=== Data for processing ===
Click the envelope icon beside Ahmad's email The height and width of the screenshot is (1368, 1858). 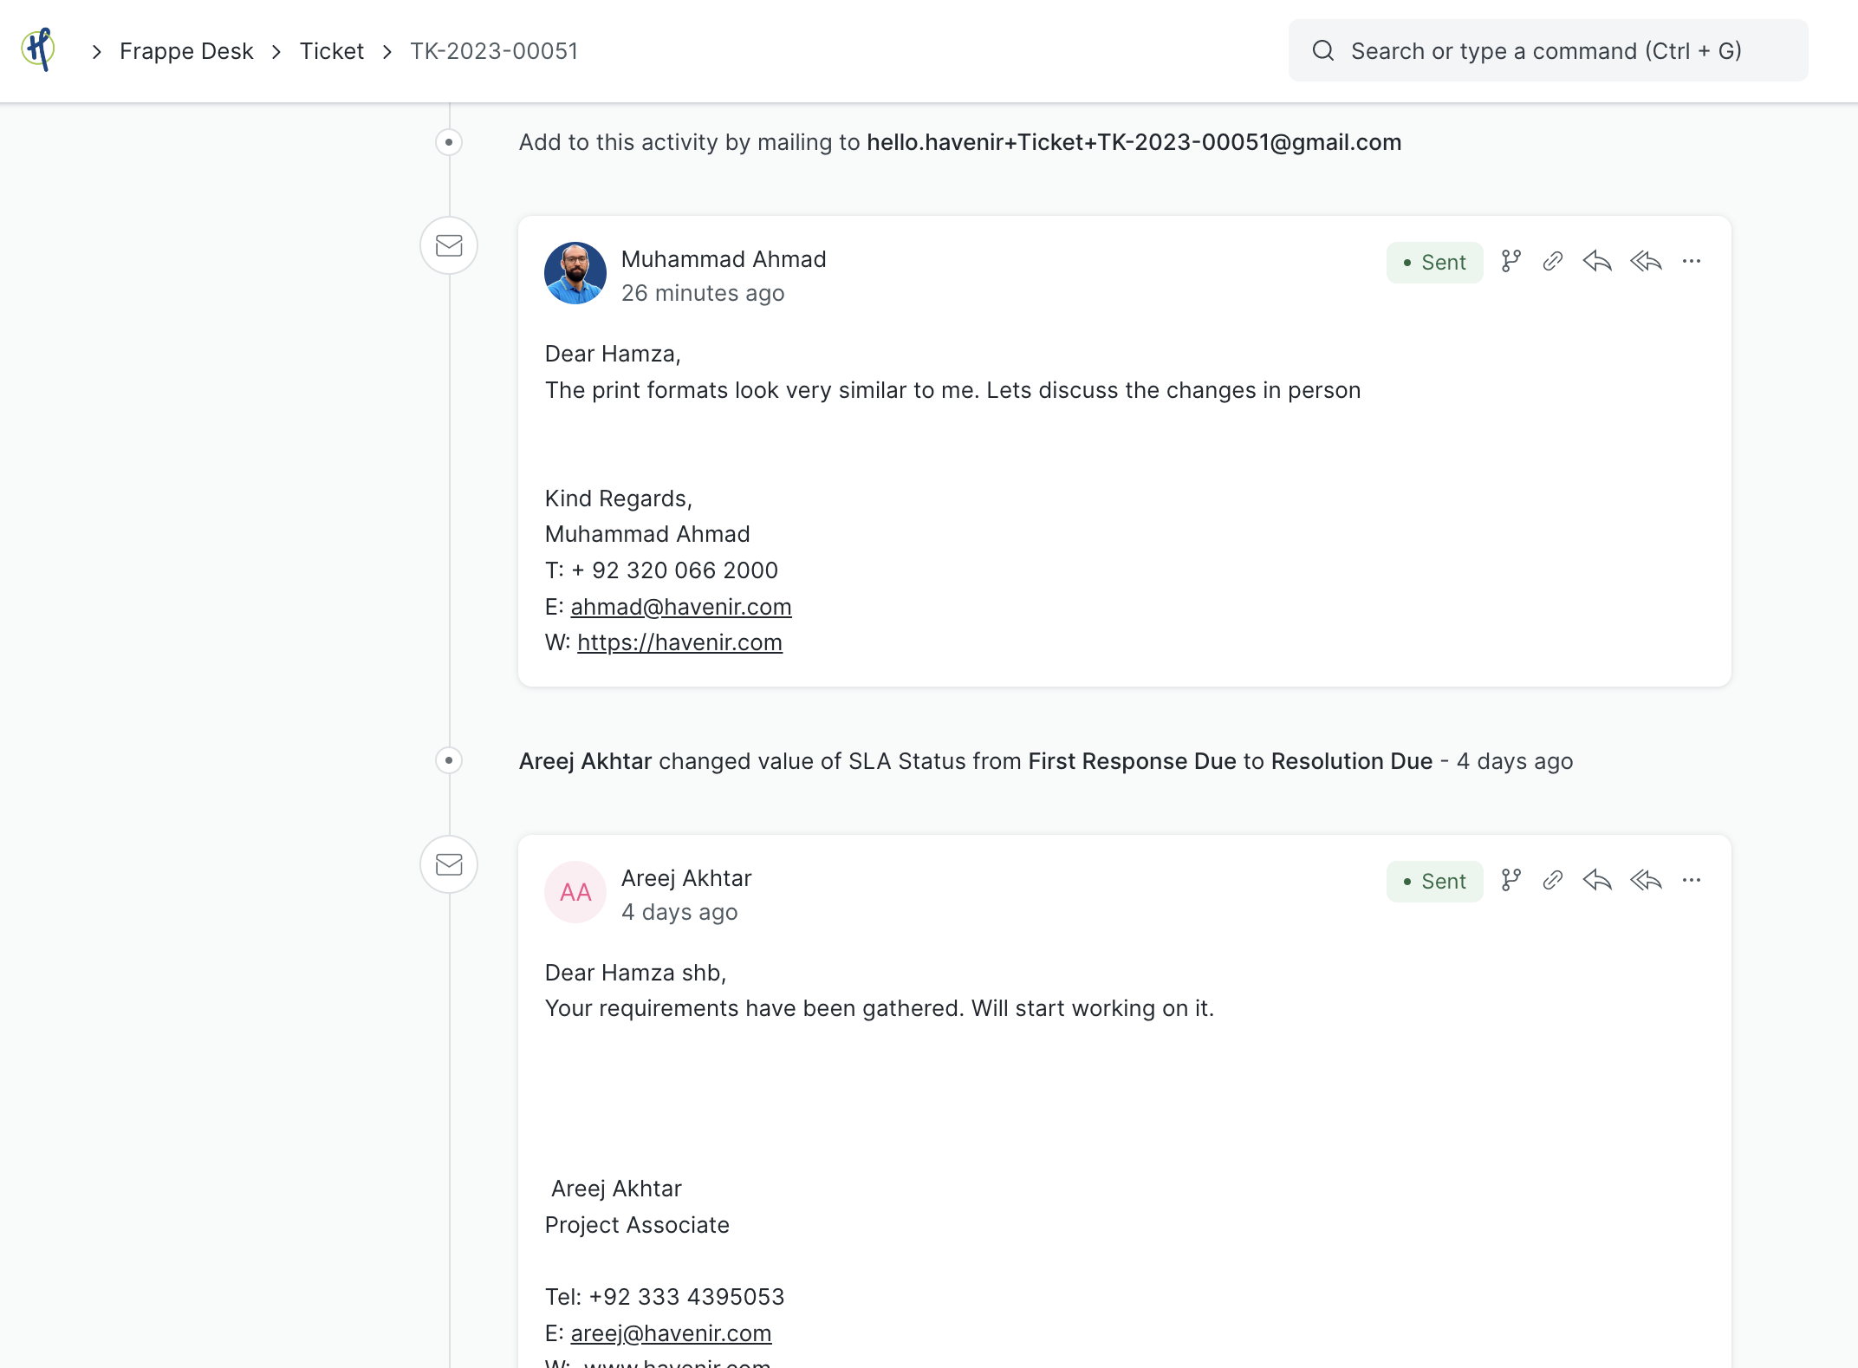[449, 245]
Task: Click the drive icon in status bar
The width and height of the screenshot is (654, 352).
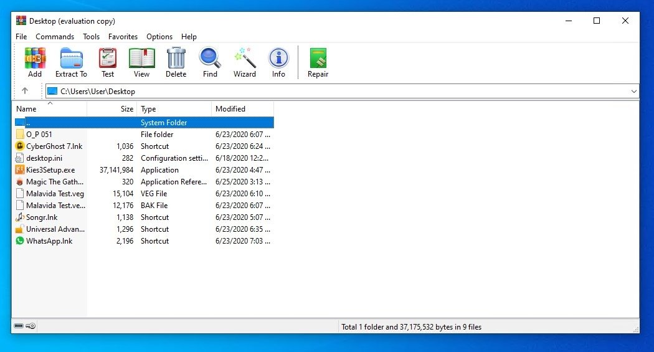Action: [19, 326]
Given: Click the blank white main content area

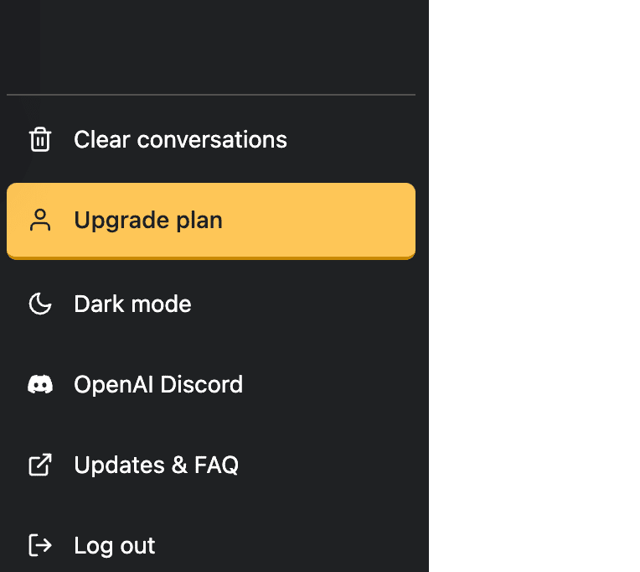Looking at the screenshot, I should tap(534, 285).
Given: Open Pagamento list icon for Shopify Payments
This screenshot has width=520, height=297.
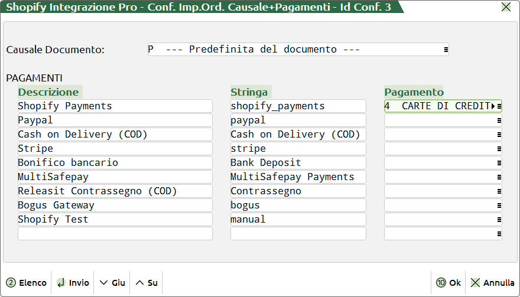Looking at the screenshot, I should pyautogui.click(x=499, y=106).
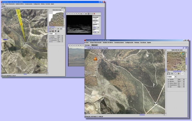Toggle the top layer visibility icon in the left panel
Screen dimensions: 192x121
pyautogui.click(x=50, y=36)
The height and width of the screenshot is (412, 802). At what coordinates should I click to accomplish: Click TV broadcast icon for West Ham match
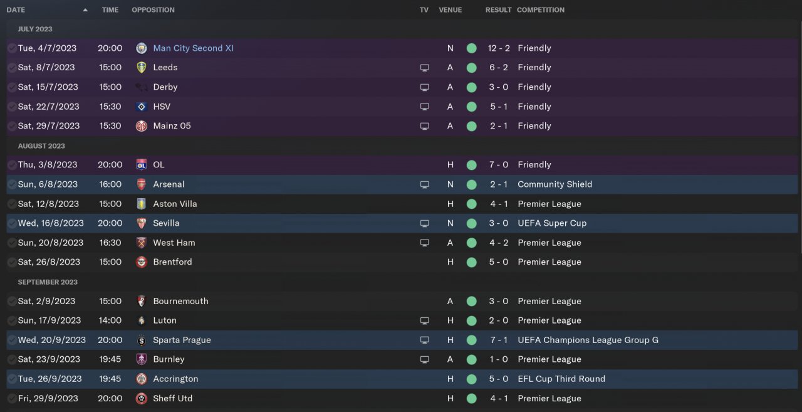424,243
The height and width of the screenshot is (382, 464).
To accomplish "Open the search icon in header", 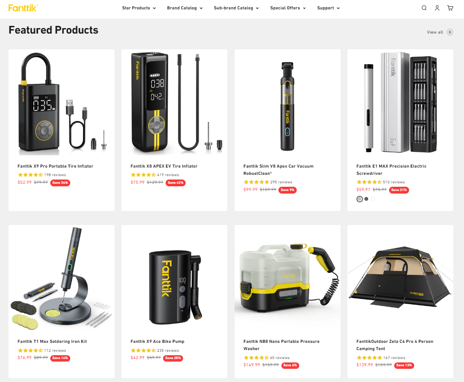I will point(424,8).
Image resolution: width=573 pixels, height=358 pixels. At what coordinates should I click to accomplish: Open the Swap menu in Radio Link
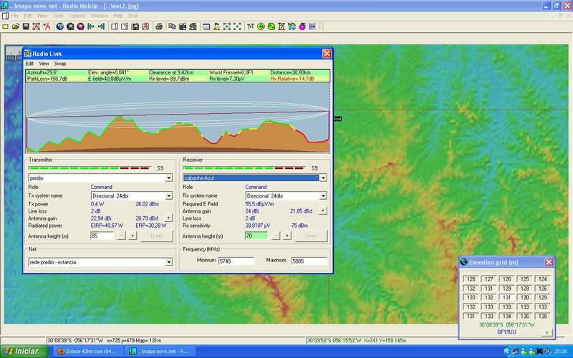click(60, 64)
---
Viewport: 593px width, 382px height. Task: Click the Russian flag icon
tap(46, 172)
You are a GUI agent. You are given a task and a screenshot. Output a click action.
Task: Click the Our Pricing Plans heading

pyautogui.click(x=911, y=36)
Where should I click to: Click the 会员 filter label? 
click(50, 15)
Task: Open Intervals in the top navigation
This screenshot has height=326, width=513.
---
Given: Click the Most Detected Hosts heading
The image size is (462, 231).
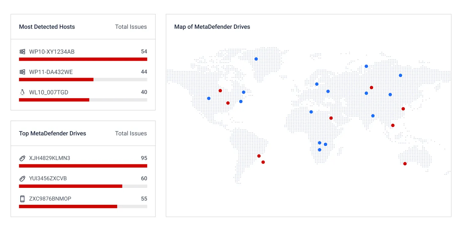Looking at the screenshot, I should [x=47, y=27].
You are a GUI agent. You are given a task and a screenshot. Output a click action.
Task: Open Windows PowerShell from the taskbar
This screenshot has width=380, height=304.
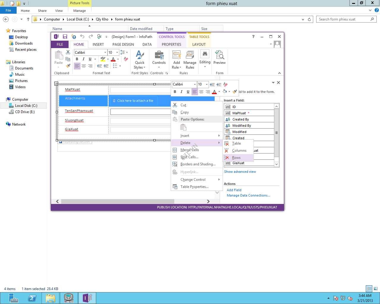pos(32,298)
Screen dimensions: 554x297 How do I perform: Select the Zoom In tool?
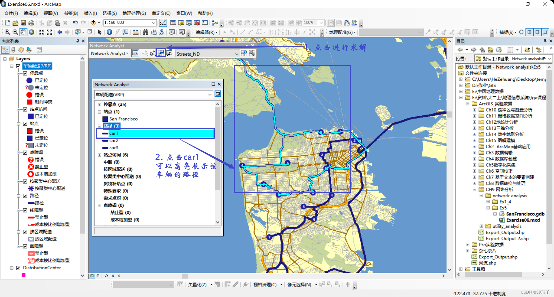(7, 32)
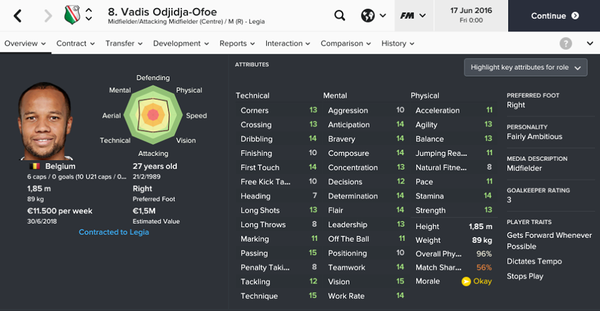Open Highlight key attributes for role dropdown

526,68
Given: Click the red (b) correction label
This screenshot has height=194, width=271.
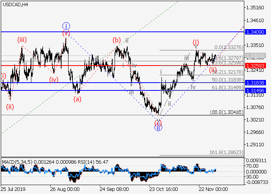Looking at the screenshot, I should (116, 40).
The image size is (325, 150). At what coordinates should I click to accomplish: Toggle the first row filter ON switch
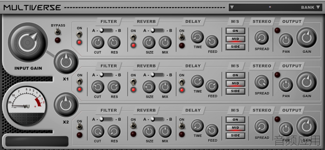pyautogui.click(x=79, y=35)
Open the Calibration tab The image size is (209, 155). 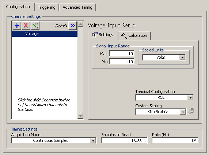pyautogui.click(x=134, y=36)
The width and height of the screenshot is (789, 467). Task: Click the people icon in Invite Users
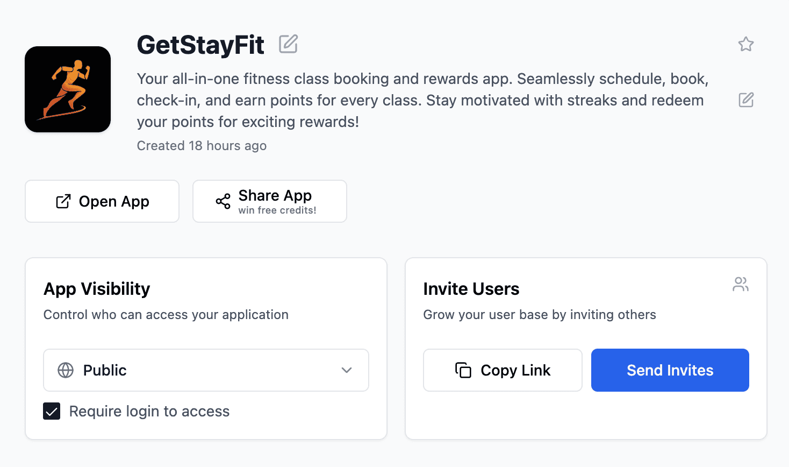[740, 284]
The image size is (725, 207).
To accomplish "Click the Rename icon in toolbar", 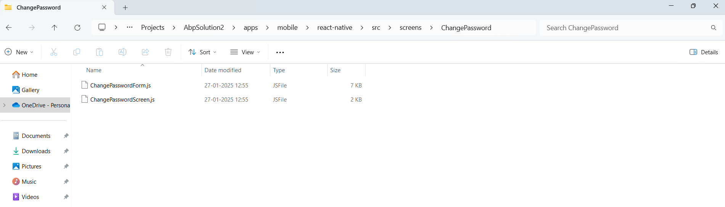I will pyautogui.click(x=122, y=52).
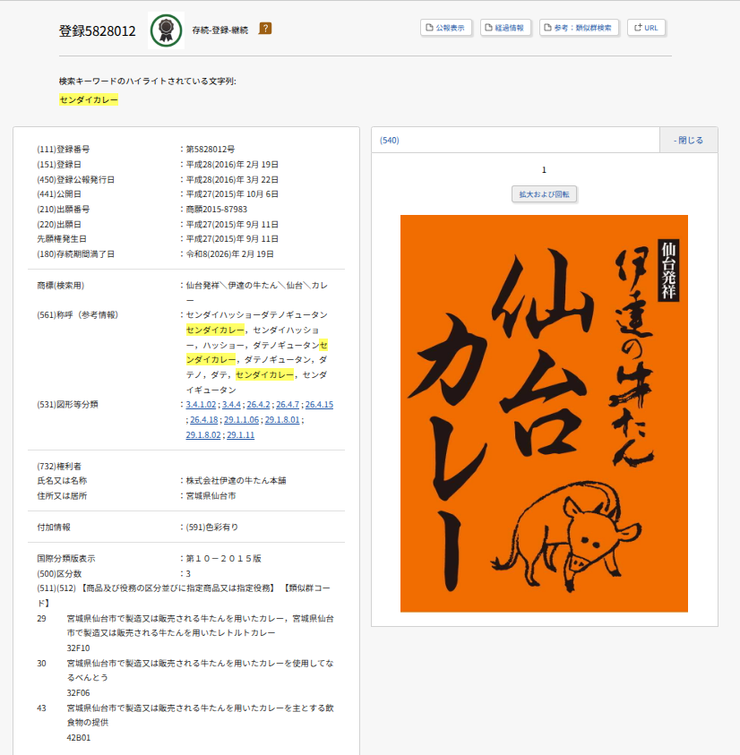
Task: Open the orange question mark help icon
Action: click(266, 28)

=== Set exercise ===
Copy the records above word for word, starting at the line that contains "Viewport: 593px width, 382px" and ending at the line that contains "This screenshot has height=326, width=513.".

=== Task answer ===
Viewport: 593px width, 382px height. Task: Click the Russian flag icon
tap(46, 172)
You are a GUI agent. You are given a task and a screenshot. Output a click action.
Task: Click the Our Pricing Plans heading

pyautogui.click(x=911, y=36)
Where should I click to: Click the 会员 filter label? 
click(50, 15)
Task: Open Intervals in the top navigation
This screenshot has height=326, width=513.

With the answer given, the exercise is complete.